Given request:
Please give the part of the essay on Israel and Zionism that opens with the words "Zionism, and the" and closes with "among your thoughts." again, replacing "broken world" with "shattered world".

Page text:
begin

Why We Need Israel (and Zionism)

Several years ago, Yotam was working on a Greek island when Syrian refugees were struggling to escape from Assad’s murderous regime. When a boat capsized near the shore and a young child was unable to swim, Yotam rushed into the ocean to carry her to shore. Her father was able to swim and was greeted on the beach by other Israelis who welcomed him with blankets and fluent Arabic. The little girl was reunited with her father and when he realized that his daughter’s rescuer as well as everyone else who lined that beach were Israeli, he said, “My own people and the people who are supposed to protect me are chasing me away while my worst enemy has become my greatest friend.”

This summer I met Yotam. I was in Israel attending the Shalom Hartman Institute’s rabbinic convention. It had been three years since my last visit. I did not realize how much I missed being there and the inspiration I would find there among Israelis. I wish to explore what I rediscovered there. I wish to ponder why we need to revisit the meaning of Israel in our own day and why we need to reassess the import of Zionism for our own age. Jewish leaders spend considerable effort talking about why Israel needs us. Let’s instead take a step back. Let us reexamine why we need Israel. First some background.

Zionism, and the nationalisms to which it is related, have become dirty words. Look at John Lennon’s lyrics as but one example: “Imagine there’s no countries/ It isn’t hard to do/ Nothing to kill or die for/ And no religion, too.” And while such thinking might very well be part and parcel of a utopian dream and inform contemporary culture, Judaism believes you can only fix our broken world and bring peace to our violence filled earth if you are first faithful to a particular people and in this case, the Jewish people. For millennia we have said you have to be a Jew first in order to put the peace of the world first among your thoughts.

The problem of course is that for much of our history the world has insisted that if we are Jews then we cannot also be loyal to the nations in which we lived. We were forced into ghettos and shtetls throughout our wanderings. We were maligned and persecuted and expelled from numerous countries. No place was ever a perfect home. And this is where Zionism comes in. In the mid nineteenth century Jews began to realize that if no country would allow us to call it our home, then the only solution is to have a country of our own.

end

Supplied records:
begin

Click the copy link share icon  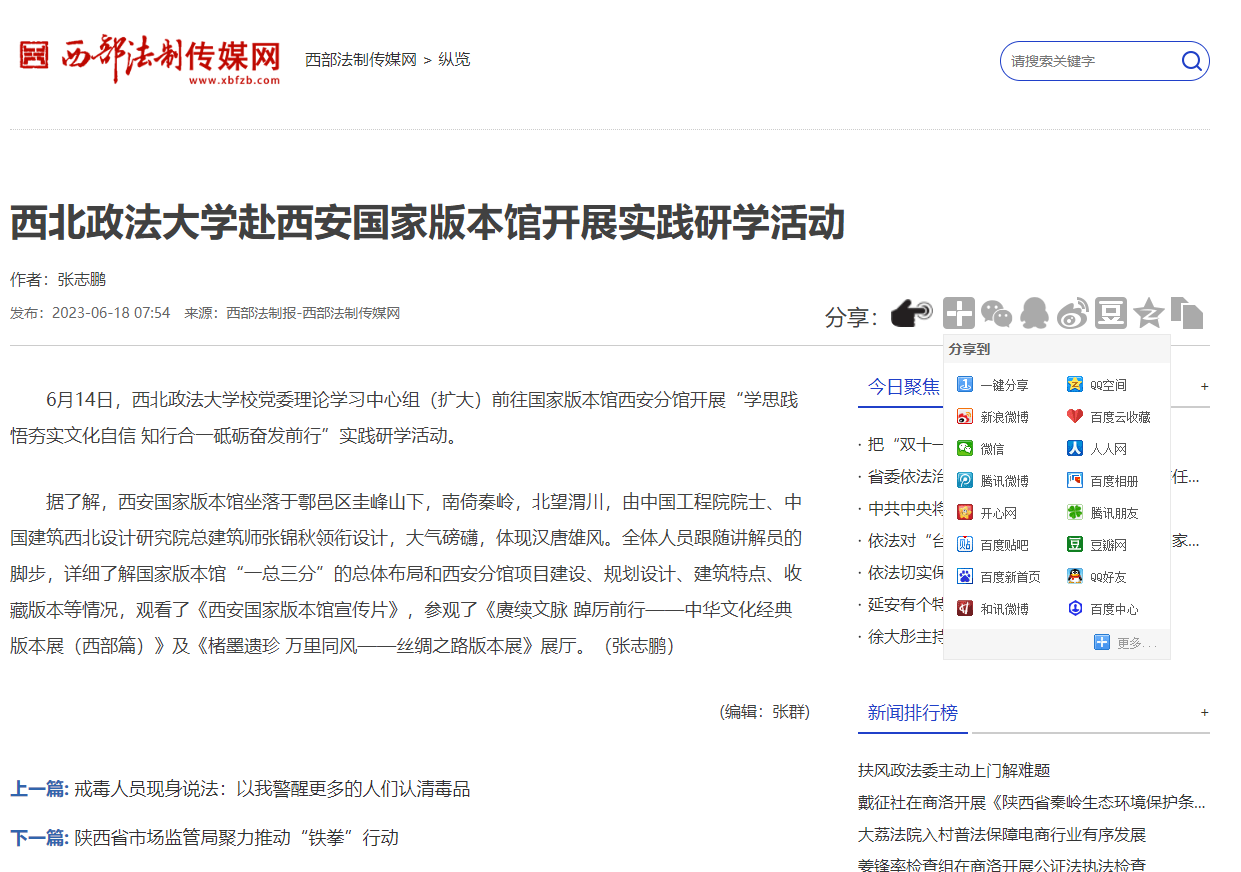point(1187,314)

end
begin

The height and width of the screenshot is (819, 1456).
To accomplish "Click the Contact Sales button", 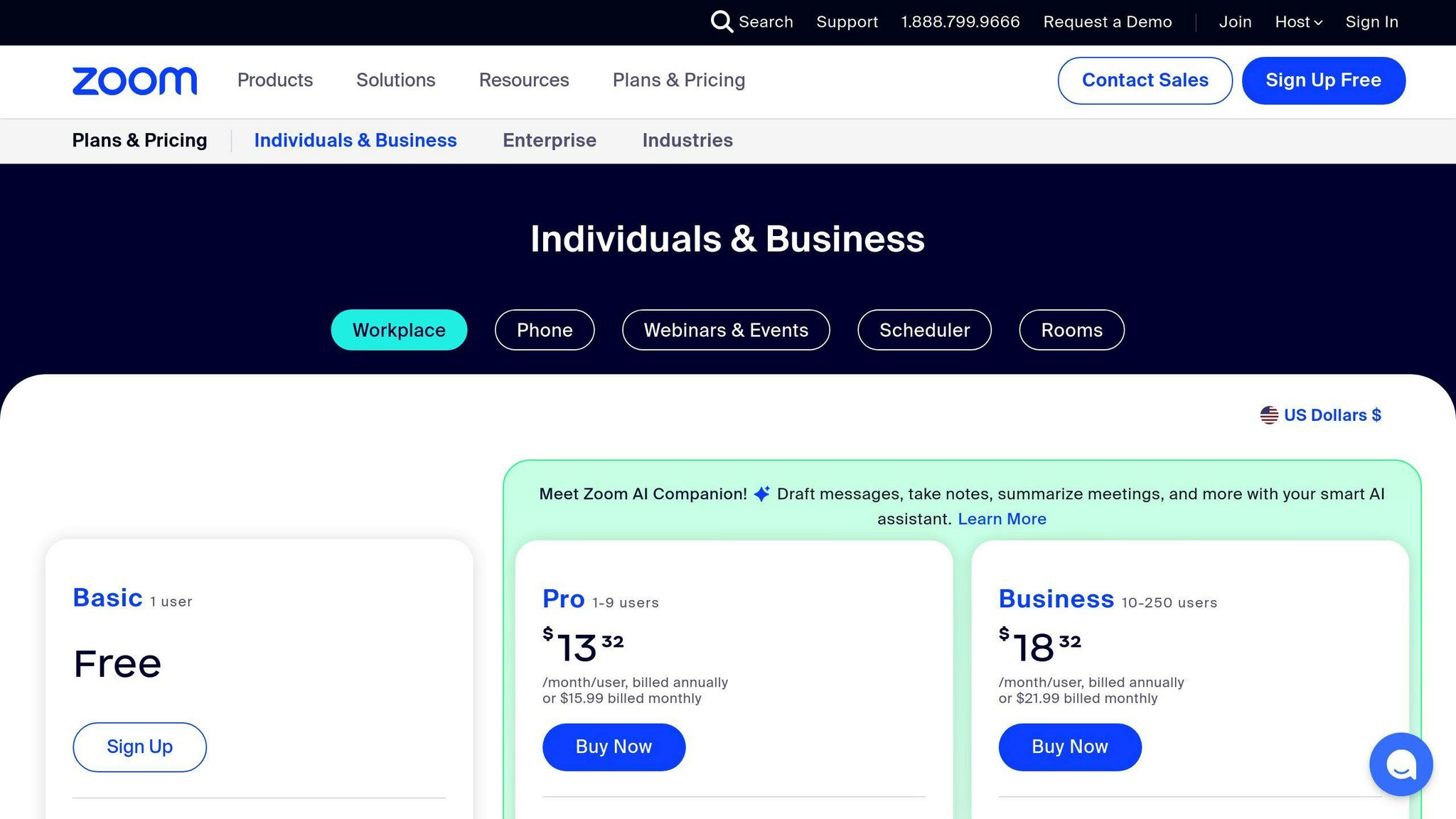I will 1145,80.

end
begin

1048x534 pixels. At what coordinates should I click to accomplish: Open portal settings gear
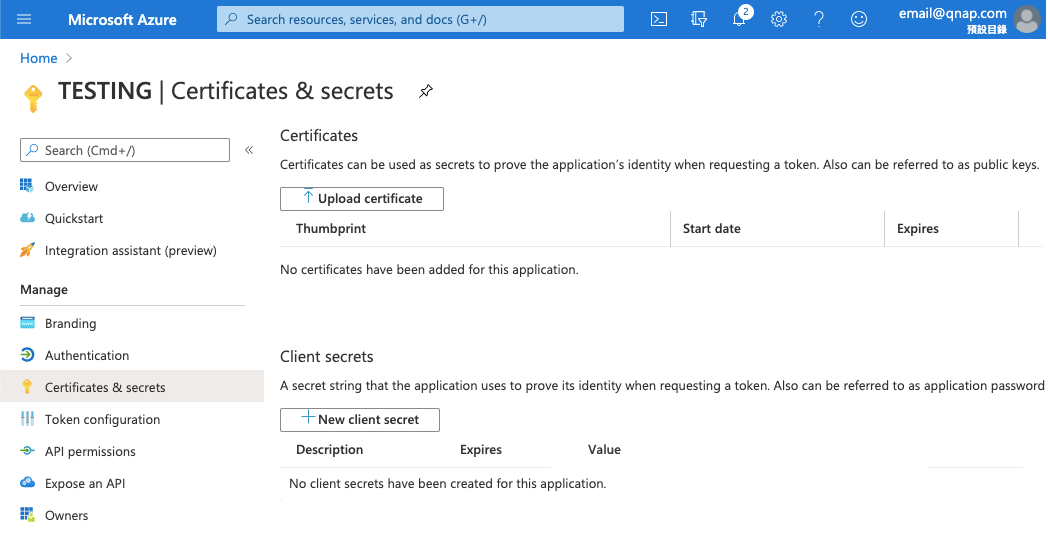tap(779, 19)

end

Solution to this exercise:
Zionism, and the nationalisms to which it is related, have become dirty words. Look at John Lennon’s lyrics as but one example: “Imagine there’s no countries/ It isn’t hard to do/ Nothing to kill or die for/ And no religion, too.” And while such thinking might very well be part and parcel of a utopian dream and inform contemporary culture, Judaism believes you can only fix our shattered world and bring peace to our violence filled earth if you are first faithful to a particular people and in this case, the Jewish people. For millennia we have said you have to be a Jew first in order to put the peace of the world first among your thoughts.